PhD Projects in the IMPRS-CBSC
Prediction of transcription factor co-occurrence using rank based statistics
- Alena van Bömmel, 2014
One of the key questions in molecular biology is how cells with the same genetic code are able to differentiate into a large variety of cell types. The differentiation of the cell is controlled through the regulation of gene expression and more precisely by transcription factors (TFs) that occur in pairs. With the vast amount of genomic data at hand, one can correlate the occurance of TFs at certain regulatory DNA sequences. Based on the affinity of TFs to DNA sequences, probable TF pairs were determined and ranked with user-defined R scripts. The statistics using Spearman’s correlation, Kendall’s τ , R2KS score and Fisher’s exact test yielded similar results.
Of much larger interest is the tissue-specific or cell type-specific co-occurrence of TFs. Including additional information about the tissue or cell type specificity of genomic regions and corresponding TFs led to introducing a third dimension for the association measure. Because of an easier extension of conventional 2×2-contingency tables to three dimensions we prefered to use the contingency tables for prediction of co-occurring TFs in tissue-specific manner.

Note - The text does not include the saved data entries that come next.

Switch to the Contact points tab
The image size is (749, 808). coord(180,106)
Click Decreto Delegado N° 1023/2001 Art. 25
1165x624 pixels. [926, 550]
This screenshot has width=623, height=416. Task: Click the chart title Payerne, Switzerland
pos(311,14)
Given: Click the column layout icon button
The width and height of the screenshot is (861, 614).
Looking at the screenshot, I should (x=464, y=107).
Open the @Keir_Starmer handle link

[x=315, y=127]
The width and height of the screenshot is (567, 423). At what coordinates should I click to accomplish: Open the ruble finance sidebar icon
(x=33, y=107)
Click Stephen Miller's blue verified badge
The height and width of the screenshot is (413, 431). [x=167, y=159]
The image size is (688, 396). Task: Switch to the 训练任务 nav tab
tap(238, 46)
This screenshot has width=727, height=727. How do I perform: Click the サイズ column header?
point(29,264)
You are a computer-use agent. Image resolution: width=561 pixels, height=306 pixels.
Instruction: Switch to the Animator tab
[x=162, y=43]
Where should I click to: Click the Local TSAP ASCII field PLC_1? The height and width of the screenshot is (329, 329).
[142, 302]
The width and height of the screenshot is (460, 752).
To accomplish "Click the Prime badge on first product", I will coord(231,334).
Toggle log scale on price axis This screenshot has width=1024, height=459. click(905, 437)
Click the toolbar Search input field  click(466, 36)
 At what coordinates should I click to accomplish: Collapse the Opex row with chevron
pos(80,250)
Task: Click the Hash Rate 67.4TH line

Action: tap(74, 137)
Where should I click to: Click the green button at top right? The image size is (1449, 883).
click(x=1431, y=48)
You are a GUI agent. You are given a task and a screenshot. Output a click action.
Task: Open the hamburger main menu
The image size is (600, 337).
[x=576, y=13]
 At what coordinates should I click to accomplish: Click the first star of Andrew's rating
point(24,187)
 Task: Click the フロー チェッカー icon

Our method might be applied in future studies for prediction of cell-type-specific cooperation of other regulatory factors or other important players of gene regulation, such as microRNAs, long non-coding RNAs an others. In principle, our method requires only that these factors can be represented by a ranked list of genomic regions or other informative elements. Further, we hope, that the rapid development of experimental techniques will produce reliable data of co-occurring TFs in cell-type-specific manner which would enable the statistical validation of our predictions.